The collection documents Juris Upatnieks' scientific research and output and divided into six series: Correspondence, Subject Files, Proposals, Reports, Lantern Slides, and Laboratory Notebooks.
Juris Upatnieks was born in Riga, Latvia, in 1936. The family immigrated to the United States in 1951. Upatnieks received his Bachelor of Electrical Engineering degree from the University of Akron in 1960 and Master of Science in Engineering, Electrical Engineering degree from the University of Michigan's Institute of Science and Technology in 1965. Between 1960 and 1972 he worked at the University of Michigan Institute of Science and Technology Willow Run Laboratories, where he held positions from Research Assistant to Research Engineer. In 1962 he and the University of Michigan professor of Electrical Engineering and the Willow Run Laboratories Research Associate Emmet Leith recorded the first transmission hologram of a two-dimensional object (a photographic transparency or slide). Leith and Upatnieks published results of their work on holography in Fall 1963, publicizing it as "lensless photography." They continued working on improvement of their technique using newly available laser to achieve coherence of light and clear three-dimensional holographic images. In December 1963 the first three-dimensional object was recorded. Results of their work in this area were presented in 1964 and caused renewed interest to coherent optics, holography, and their practical applications in medicine, optics, data storage, airline safety, space science, the military, the arts, among other fields. Upatnieks reflected on reviving the field of Holography in his work "Development of Holography: from November 1962 to January 1965" (1965)

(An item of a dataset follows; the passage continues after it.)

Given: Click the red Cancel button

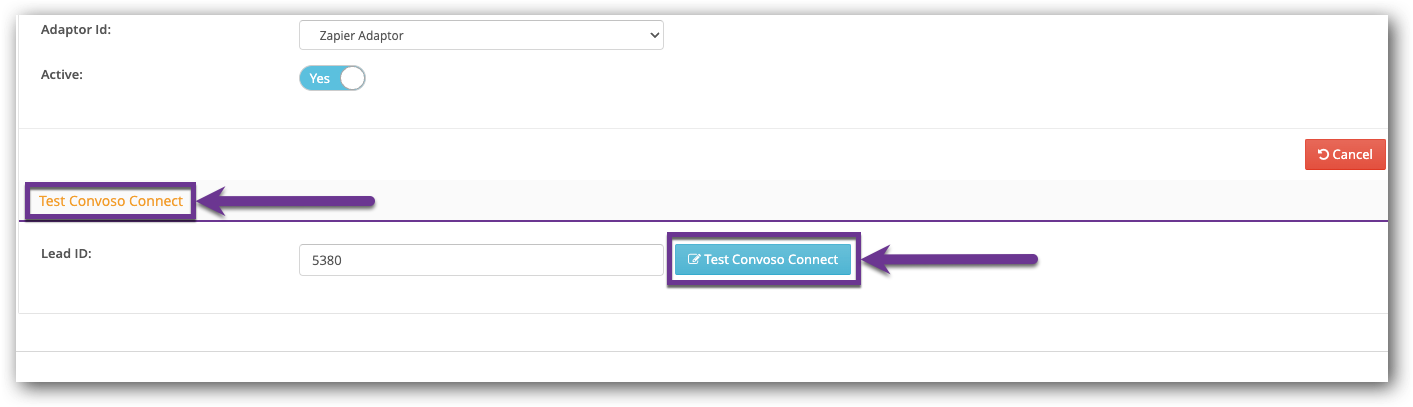Looking at the screenshot, I should [1345, 155].
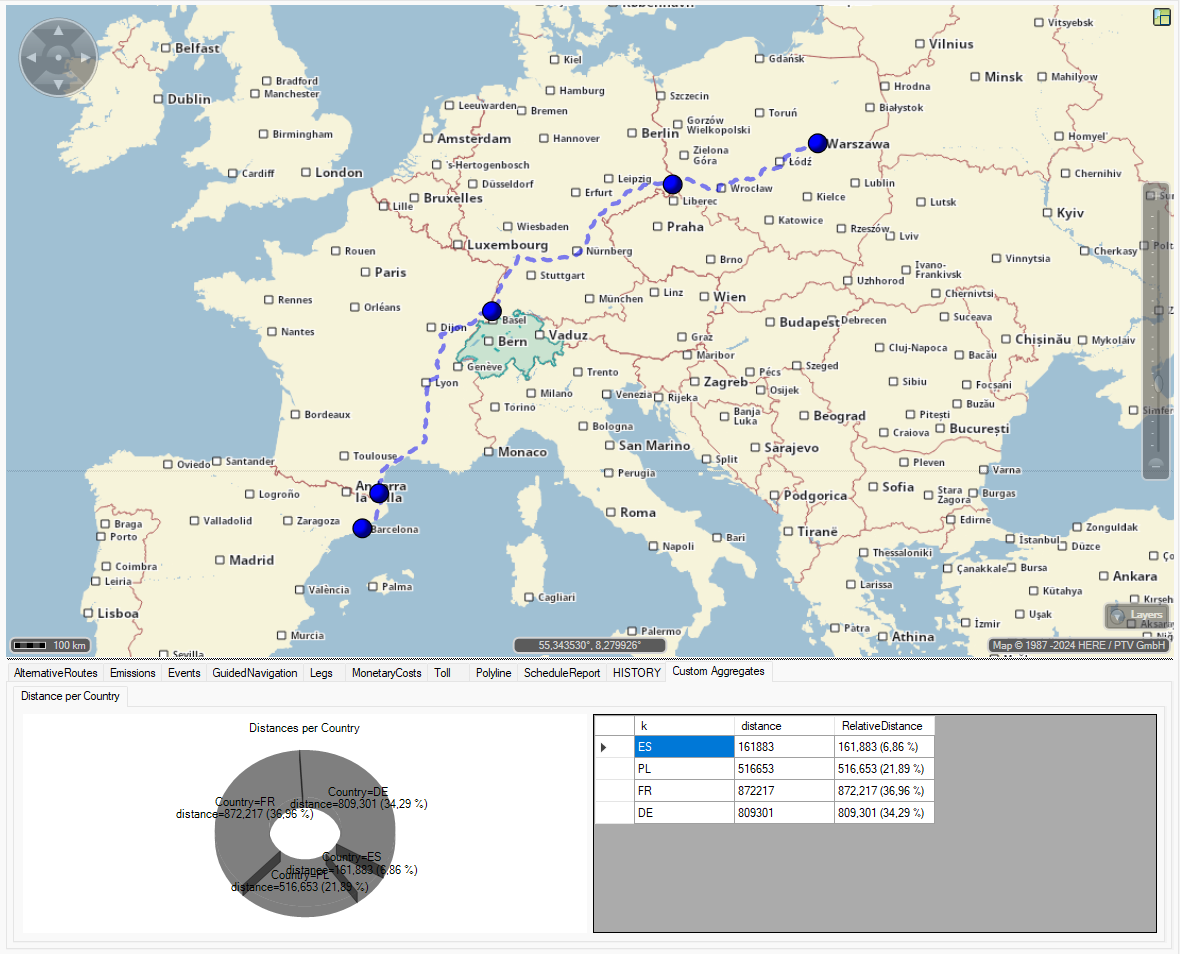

Between 1973 and 1993 Upatnieks worked at the Environmental Research Institute of Michigan and was an Adjunct Professor, Electrical and Computer Engineering Department at University of Michigan. From 1993 to 2001 he consulted as Senior Engineer for Applied Optics research and development laboratories in Ann Arbor, Mich. Throughout his professional life Upatnieks has collaborated on research projects with faculty members of the University of Michigan Department of Electrical Engineering and Computer Science and Department of Mechanical Engineering and Applied Mechanics. Upatnieks has received twenty U.S. patents, for ten of which he is the sole inventor.
Juris Upatnieks is a fellow of the Optical Society (OSA) and of the Society of Photo-Optical Instrumentation Engineers, and foreign member of the Latvian Academy of Sciences. In 1975 Upatnieks was awarded the R. W. Wood Prize by the Optical Society of America. In 1976 he was named Inventor of the Year by the American Association for the Advancement of Invention and Innovation and received the Holly Medal by the American Mechanical Society. In 1999 the Latvian Academy of Science awarded him the Grand Medal for contributions of development of the principles of holography and for promoting its use. Upatnieks was awarded the Walter Cap Prize in 2007 from the Latvian Academy of Sciences and the Latvian Patent Office and Emmett N. Leith Medal in 2010 from the Optical Society of America. Juris Upatnieks is listed in "Who's Who in America."